• _Directions_: If a line in the entries below contains "computer", copy it.

• _Data listing_:
━━━━━━━━━━━━━━━━

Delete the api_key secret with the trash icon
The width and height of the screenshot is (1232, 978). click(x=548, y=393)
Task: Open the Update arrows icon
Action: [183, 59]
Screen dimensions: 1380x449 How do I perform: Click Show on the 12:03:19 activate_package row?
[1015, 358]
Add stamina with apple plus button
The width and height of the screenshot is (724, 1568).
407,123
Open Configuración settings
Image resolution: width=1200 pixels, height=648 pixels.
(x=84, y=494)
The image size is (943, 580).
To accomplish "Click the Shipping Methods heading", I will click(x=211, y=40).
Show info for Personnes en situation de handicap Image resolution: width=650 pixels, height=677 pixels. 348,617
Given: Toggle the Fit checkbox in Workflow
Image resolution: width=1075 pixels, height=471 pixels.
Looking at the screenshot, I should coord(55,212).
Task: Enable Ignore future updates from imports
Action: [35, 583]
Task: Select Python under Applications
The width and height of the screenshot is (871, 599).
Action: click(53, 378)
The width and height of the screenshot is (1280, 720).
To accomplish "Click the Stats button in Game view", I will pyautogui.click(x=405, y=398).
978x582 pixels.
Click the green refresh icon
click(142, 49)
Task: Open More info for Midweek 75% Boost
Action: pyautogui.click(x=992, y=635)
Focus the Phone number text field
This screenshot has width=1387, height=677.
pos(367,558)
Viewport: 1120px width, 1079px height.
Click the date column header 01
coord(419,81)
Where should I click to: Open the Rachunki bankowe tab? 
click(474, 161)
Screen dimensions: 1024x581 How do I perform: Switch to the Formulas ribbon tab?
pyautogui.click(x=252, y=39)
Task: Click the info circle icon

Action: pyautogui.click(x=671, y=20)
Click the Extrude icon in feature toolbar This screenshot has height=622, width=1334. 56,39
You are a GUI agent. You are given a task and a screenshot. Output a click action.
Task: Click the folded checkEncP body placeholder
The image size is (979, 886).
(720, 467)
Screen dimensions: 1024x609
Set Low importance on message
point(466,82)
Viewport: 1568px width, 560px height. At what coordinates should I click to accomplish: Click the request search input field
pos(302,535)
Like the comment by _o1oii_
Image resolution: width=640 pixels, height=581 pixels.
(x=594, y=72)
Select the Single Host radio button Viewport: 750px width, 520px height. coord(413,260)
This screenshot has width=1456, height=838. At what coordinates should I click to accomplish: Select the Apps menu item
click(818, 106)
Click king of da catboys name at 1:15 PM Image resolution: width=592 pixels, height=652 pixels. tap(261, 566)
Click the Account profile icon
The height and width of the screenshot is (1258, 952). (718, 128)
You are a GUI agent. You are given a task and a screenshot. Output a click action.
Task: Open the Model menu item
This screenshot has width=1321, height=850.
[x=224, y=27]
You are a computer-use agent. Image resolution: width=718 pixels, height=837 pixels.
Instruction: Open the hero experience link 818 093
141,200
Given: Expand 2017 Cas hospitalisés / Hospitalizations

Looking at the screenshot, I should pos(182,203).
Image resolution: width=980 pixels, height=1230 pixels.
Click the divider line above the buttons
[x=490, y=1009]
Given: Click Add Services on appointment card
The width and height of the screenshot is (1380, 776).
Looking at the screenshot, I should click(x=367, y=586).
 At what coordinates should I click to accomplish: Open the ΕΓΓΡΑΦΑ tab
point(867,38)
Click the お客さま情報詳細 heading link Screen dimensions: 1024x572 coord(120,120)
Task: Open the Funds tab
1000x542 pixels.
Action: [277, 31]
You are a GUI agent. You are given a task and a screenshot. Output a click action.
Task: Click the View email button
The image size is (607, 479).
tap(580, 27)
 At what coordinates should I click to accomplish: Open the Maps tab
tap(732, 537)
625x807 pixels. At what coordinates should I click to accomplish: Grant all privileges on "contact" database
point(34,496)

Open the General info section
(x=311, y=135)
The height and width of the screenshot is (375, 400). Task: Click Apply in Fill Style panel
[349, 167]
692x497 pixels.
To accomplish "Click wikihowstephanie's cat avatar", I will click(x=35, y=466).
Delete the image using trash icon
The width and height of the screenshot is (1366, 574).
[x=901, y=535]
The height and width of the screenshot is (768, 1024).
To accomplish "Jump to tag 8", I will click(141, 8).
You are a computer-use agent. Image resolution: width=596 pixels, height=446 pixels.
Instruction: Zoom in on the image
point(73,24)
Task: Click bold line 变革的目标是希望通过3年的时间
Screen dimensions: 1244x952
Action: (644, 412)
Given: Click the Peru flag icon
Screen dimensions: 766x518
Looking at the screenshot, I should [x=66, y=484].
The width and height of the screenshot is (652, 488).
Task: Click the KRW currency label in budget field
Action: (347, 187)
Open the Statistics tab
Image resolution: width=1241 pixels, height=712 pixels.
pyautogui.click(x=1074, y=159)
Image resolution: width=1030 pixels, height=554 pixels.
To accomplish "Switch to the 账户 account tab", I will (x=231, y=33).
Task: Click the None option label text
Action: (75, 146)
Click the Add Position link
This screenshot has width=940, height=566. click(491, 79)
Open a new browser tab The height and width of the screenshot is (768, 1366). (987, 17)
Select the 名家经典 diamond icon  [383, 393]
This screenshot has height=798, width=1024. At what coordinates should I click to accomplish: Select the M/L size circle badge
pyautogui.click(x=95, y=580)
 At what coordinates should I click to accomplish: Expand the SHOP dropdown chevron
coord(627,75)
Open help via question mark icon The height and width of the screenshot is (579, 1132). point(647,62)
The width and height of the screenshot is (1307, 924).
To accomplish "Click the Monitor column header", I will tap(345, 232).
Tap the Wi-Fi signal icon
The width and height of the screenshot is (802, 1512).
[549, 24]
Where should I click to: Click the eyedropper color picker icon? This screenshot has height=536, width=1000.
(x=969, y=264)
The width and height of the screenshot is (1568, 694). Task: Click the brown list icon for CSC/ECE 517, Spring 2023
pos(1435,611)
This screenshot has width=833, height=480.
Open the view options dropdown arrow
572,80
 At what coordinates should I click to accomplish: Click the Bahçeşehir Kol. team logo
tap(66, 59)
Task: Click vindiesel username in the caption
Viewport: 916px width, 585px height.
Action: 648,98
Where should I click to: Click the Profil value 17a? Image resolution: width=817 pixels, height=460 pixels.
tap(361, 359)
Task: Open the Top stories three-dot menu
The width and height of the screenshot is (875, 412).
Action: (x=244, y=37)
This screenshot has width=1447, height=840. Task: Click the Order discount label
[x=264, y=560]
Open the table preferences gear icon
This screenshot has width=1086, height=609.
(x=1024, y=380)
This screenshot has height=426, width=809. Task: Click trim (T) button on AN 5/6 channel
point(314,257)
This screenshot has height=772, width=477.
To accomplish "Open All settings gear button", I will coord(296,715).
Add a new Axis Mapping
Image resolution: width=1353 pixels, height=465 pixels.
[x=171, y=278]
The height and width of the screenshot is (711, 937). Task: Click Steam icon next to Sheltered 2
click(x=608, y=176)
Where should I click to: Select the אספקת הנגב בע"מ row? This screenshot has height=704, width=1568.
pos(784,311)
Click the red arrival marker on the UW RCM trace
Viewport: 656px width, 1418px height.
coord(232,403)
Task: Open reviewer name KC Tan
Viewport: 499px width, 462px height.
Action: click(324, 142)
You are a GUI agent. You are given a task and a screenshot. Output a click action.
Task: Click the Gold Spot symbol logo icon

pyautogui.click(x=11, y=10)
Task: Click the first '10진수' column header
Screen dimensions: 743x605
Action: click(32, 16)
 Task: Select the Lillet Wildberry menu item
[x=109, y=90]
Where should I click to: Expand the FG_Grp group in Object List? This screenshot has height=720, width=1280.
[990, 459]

━━━━━━━━━━━━━━━━

• _Answer_:
You are a computer-use agent. Image resolution: width=718 pixels, height=837 pixels.
You are a computer-use agent. Image resolution: width=596 pixels, height=446 pixels.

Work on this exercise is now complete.